米国の鉄鋼需要は約1億5000万トン/年、うち自給率は約55%にとどまるようだ。トランプ政権は、製造業の復興を重視している。理屈で考えると、米国で鉄鋼製品の生産量を増やすことができれば収益拡大の可能性は高い。こうして日本製鉄は、USスチール買収を決断したわけだ。
ただし今回の買収に当たって、日本製鉄は米国政府と、国家安全保障協定(NSA:National Security Agreement)と黄金株の発行を取り決めるに至った。国家安全保障協定は、さまざまな条件を日本製鉄に求める。主に、会社名と本店所在地を維持すること。米国政府は、USスチールのコーポレート・ガバナンスにも関与する。最大9人が構成する取締役のうち、2人は対米外国投資委員会(CFIUS)の承認を得た米国籍の独立取締役でなければならない。

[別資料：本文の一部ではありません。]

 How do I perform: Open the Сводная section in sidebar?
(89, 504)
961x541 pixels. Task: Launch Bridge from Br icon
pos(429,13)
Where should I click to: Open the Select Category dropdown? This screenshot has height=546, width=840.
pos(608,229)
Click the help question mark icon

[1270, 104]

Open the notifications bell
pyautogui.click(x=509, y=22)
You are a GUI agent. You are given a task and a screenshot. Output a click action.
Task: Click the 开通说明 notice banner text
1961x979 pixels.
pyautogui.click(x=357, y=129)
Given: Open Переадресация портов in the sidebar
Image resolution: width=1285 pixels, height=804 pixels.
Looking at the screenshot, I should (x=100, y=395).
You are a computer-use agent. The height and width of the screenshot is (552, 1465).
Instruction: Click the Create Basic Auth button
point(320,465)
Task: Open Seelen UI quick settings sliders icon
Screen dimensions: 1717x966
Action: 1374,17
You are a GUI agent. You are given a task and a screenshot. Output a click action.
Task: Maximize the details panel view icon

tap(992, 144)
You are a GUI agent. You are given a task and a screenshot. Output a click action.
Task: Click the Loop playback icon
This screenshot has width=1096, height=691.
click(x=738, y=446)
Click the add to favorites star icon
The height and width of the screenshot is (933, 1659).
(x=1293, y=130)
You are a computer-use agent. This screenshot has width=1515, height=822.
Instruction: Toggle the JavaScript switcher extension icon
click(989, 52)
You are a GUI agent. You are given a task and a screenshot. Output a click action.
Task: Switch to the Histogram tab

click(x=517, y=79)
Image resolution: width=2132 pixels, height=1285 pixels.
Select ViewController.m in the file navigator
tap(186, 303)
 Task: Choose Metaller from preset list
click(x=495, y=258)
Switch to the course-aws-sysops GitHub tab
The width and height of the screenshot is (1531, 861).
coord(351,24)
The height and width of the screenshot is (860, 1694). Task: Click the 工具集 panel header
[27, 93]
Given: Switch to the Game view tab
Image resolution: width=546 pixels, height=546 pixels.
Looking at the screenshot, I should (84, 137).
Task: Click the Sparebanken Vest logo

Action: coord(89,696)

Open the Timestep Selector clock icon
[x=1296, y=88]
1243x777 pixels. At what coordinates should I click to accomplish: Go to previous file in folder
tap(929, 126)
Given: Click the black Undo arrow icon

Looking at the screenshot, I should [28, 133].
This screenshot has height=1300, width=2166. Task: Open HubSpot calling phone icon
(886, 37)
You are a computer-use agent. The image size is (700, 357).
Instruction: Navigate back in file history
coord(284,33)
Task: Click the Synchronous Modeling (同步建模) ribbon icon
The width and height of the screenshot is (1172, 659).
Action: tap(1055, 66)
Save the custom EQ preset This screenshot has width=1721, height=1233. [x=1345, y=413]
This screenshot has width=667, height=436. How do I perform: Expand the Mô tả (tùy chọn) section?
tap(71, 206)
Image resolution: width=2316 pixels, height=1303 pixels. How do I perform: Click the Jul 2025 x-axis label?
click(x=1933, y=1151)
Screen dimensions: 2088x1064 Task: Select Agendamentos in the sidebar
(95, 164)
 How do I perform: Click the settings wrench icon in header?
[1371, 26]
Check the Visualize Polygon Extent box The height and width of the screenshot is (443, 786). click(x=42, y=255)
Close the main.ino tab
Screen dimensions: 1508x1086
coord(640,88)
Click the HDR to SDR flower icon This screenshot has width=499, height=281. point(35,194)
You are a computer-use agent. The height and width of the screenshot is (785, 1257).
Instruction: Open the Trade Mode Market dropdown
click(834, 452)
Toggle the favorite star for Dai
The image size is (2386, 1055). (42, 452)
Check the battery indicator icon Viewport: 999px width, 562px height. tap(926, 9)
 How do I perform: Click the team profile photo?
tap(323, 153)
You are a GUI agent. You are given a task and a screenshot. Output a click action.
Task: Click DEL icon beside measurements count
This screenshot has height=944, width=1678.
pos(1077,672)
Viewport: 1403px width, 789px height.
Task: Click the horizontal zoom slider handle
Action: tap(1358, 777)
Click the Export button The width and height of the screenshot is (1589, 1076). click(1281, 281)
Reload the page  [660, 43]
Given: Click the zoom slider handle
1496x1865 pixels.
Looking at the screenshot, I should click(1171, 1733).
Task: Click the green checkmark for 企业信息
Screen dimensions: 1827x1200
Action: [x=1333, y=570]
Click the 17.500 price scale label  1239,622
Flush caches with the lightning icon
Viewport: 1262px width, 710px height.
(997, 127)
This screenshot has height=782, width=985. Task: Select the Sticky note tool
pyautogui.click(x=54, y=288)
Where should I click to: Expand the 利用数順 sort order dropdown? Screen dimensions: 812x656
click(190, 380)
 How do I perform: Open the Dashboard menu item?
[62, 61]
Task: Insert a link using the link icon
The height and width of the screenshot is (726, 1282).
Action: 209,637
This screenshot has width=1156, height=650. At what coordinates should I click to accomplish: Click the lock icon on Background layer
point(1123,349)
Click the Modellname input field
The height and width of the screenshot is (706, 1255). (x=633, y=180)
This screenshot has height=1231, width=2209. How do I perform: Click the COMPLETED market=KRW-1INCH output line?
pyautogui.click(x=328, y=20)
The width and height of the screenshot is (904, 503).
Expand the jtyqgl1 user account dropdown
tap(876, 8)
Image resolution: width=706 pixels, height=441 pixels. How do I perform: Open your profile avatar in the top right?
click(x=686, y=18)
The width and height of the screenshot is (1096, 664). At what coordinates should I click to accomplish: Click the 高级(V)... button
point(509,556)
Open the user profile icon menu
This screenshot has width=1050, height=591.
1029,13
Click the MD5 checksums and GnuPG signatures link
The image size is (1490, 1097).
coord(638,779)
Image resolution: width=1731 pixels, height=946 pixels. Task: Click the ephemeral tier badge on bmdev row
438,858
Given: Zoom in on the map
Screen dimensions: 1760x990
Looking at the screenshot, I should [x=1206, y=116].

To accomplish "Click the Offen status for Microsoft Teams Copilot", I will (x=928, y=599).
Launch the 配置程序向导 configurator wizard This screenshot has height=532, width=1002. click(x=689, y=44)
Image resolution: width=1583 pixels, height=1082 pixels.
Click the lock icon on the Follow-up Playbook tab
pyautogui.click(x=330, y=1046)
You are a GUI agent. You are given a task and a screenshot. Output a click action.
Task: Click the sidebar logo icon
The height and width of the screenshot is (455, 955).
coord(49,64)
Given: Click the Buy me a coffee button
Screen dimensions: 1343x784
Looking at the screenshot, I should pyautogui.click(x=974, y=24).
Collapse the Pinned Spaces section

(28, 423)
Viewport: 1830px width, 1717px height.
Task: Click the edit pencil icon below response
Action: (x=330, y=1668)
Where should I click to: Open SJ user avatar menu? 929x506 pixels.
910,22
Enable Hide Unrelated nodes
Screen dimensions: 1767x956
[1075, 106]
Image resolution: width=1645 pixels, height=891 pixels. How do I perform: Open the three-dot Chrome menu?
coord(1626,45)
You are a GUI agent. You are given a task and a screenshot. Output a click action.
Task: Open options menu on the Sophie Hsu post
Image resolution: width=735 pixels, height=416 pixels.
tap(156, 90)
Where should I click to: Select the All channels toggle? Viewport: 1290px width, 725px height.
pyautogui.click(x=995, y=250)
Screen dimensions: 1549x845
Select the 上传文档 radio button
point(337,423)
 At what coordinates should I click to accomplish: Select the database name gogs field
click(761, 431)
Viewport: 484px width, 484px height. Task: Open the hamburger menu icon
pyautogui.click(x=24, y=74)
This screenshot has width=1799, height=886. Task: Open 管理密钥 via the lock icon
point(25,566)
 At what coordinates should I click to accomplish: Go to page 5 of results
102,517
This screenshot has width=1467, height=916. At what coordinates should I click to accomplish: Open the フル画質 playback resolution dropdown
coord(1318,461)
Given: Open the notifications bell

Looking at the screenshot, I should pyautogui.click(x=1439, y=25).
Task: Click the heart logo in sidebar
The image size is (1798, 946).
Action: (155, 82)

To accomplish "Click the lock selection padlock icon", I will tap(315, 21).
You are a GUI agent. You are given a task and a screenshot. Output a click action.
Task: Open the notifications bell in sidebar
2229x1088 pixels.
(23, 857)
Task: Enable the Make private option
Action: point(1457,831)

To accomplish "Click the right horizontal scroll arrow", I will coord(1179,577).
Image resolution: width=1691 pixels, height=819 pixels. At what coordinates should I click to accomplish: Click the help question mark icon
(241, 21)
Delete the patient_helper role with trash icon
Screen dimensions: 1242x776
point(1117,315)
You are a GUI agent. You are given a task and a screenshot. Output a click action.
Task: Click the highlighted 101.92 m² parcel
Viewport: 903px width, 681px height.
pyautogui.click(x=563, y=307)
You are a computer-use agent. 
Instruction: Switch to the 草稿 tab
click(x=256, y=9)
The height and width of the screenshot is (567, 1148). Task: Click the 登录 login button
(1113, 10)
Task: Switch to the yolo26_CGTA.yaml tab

日本製鉄が米国政府に発行する黄金株は、いくつかの権利を持つ。政府が、独立取締役1人の選解任権を持つ。少なくとも3人の取締役は、米国政府の利害の代弁者になるだろう。また、USスチールは、NSAが条件とした設備投資の削減、米国での買収、米国にある既存製造拠点の閉鎖・休止、米国外からの調達などに関して、米国政府の同意が必要になる。
日本製鉄は、2兆円の買収額に加えて28年までにUSスチールに110億ドル(約1兆6000億円)を投資する。ペンシルベニア州のモンバレー製鉄所(高炉一貫製鉄所)の設備を拡張し、研究開発拠点も新設する。買収および関連コストは現時点で3兆6000億円に達する計画だ。